Written request 1 -> In the film preparation text, what stretch ratio was the sheet specimen stretched to?
Written request 2 -> Please repeat word for word the part of the film preparation text that opens with the words containing "Each sample was" and closes with "water-cooled chill roll.".

--- Source text ---

A sample of the composition of each Example, the formulation of which is set forth in the tables, was prepared by admixing graft copolymer particles with particles of a broad molecular weight distribution polypropylene resin ("BMWD PP"), and additional stabilizer material. The resin is commercially available from Montell USA Inc. as KM210. Typical properties of this resin include: Mw/Mn >6; melt flow rate = 1.1 g/min at 230oC and 2.16Kg; and room temperature xylene insoluble fraction = 97.8 wt%. The quantity of BMWD PP in the sample was such as to give the Effective Add Level of the total polymerized monomer material (both that which was grafted to the KPO10 polymer, and that which was not grafted to the KP010 polymer) reported for the Example in the following tables. The stabilizer material in all examples comprised a conventional-for-film antacid and a conventional-for-film phenolic antioxidant at a 1:4 wt ratio. In Example 5, however, the stabilizer material comprised a different, but conventional-for-film, antacid, a different, but conventional-for-film, phenolic antioxidant, and a conventional-for-film, phosphite type stabilizer at approximately a 1 :1 :1 wt ratio. While the different composition of the stabilizer material in Example 5 is believed not to have skewed the results, it is reported here for accuracy. In this regard, because the stabilizer material is not at the heart of the invention, it is not considered necessary to enable the best mode to be practiced to identify specifically the stabilizer material components, as long as the chemical types of the components are disclosed.

Each sample was melt extruded from either a 34 mm co-rotating, intermeshing Leistritz LSM twin screw extruder at a barrel temperature of 240oC, a screw speed of 250 rpm, and a throughput rate of 13.6 kg/hr, or a 40mm co-rotating, intermeshing Werner & Pfleiderer ZSK twin screw extruder at a barrel temperature of 210oC, a screw speed of 500 rpm, and a throughput rate of 73 kg/hr. The thus extruded sample was cast at 250oC into a 25 mil (635aem) thick sheet which was quenched on a water-cooled chill roll.

Subsequently, all four sides of a 2 in (5.1 cm) by 2 in (5.1 cm) specimen of the sheet were clamped on a TM Long stretcher, and after being heated to a temperature of 140-160oC the specimen was stretched biaxially by the machine at the stretch rate of 9000% per min to a stretch ratio of 6:1 in both directions. The thickness of the thus obtained biaxially oriented film specimen was approximately 1 mil (25-em).

--- Data provided ---

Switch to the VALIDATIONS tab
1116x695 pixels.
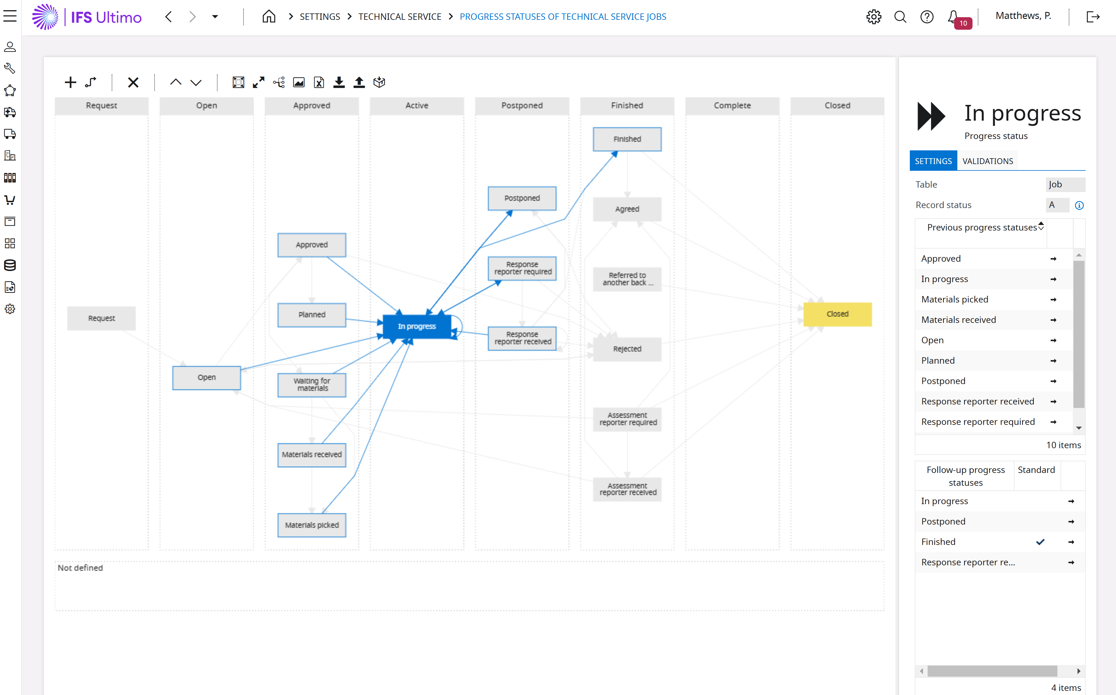tap(987, 161)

---

Task output 1 -> 6:1 in both directions.

Task output 2 ->
Each sample was melt extruded from either a 34 mm co-rotating, intermeshing Leistritz LSM twin screw extruder at a barrel temperature of 240oC, a screw speed of 250 rpm, and a throughput rate of 13.6 kg/hr, or a 40mm co-rotating, intermeshing Werner & Pfleiderer ZSK twin screw extruder at a barrel temperature of 210oC, a screw speed of 500 rpm, and a throughput rate of 73 kg/hr. The thus extruded sample was cast at 250oC into a 25 mil (635aem) thick sheet which was quenched on a water-cooled chill roll.